Iginla reflected on his career, on NHL players speaking up on social justice issues, and on the up-and-coming generation of Black players in an interview with NHL.com:
You’ve said that you didn’t experience racist incidents or taunts in professional hockey that some of your predecessors did. But you did experience a bit of it growing up. What was that like?
“As far as bad racial experiences growing up in minor hockey, I had a couple and a couple is too many, but I had very supportive teammates. The question I heard most (growing up) was most boys want to play in the NHL, but when I said it other kids would say, ‘C’mon, what are the chances? There’s not any Black players in the NHL or there are not very many.’ Fortunately, I was able to have some answers for them. I don’t think they meant it meanly, but it didn’t feel good. But it was nice to have those answers.”

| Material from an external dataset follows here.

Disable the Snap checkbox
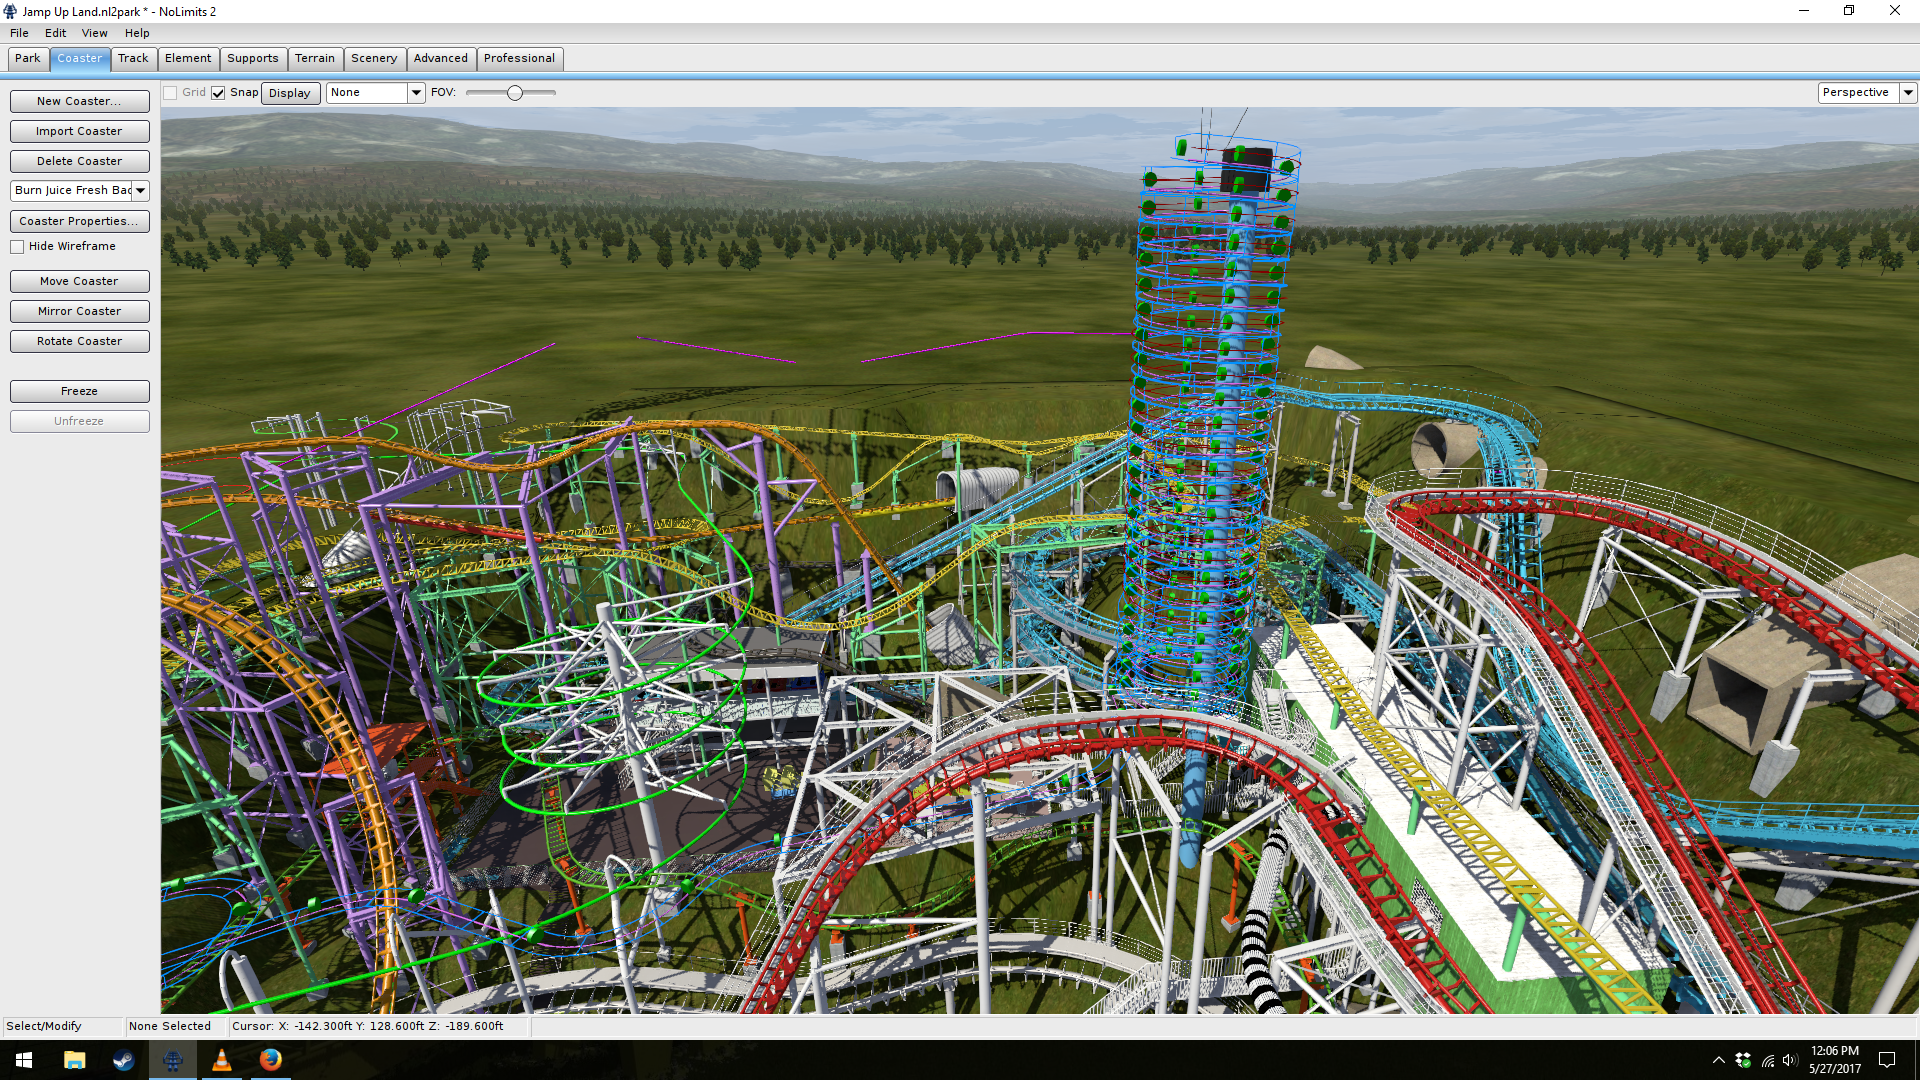 click(x=218, y=93)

You achieved a lot of firsts in your career. How does that make you feel?
“When I heard that I was the first Black man to win a gold medal at the Winter Olympics and be on that team, that was really cool. It was an honor to be a captain in the NHL and to be the second (Chicago Blackhawks forward Dirk Graham became the first Black captain in the NHL in 1989). The scoring one I thought it was really cool. When you’re going through it, it’s special. I’ve met … kids over the years who’ve said they followed my career and maybe I helped inspire them. That’s a huge honor. I know that there are many players that they follow, but to be one guy, and I can be like Grant Fuhr was before me and Vilgrain and McKegney, it meant a lot and it was special.”
Jan. 18 marked the 63rd anniversary of Willie O’Ree becoming the NHL’s first Black player. What did his accomplishment mean to you?

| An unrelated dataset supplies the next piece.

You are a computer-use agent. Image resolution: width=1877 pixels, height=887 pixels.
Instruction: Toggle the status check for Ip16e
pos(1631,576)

“I have so much respect for Willie O’Ree and what he accomplished, what he did for Black players and minorities in the game of hockey and how challenging a time he would have had. To break in, Original Six, at a time where it was hard with racism and being the first. There were barriers there. For him to be able to do that, to have that determination, and personality and perseverance to go through some of the challenges and to be alone, to be the first, to be the only one out there that you feel looks like you. I got to look and have other players and say why I believed it was possible because there were other Black players in the NHL. He didn’t have that.”
Professional athletes spoke out against racism and for social justice following the deaths of George Floyd, Breonna Taylor and other high-profile incidents involving Black victims. Do you think NHL players made their voices sufficiently heard?
“I was proud of what they did when they did their press conference (on Aug. 27, 2020) together and (Minnesota Wild defenseman) Matt Dumba (delivering a speech and kneeling before a Stanley Cup Qualifiers game on Aug. 1, 2020) helping lead the way. Those aren’t easy conversations to have, to put yourself out there like that. I really liked that it wasn’t just the Black players … I think that LeBron (James), the NBA, the WNBA and the NHL players, among many others, have had a powerful, positive voice in our current times and hope they continue to.”
What do you think about up-and-coming Black players like Los Angeles Kings center Quinton Byfield and New York Rangers defenseman K’Andre Miller?
“I think it’s great to see the game and see first-rounders like Byfield with the Kings go that high, second overall, Miller with the Rangers, a first-rounder (No. 22 in 2018), [Kings center Akil] Thomas, what he did with Team Canada in getting that huge goal last year at the world juniors (on Jan. 5, 2020) … I tried to carry the torch as one of the Black players in the NHL and keep trying to grow the game, as the players before me who I looked up to (did). But my time is gone. It’s their time and I look forward to watching Byfield, Miller, these guys having great careers.”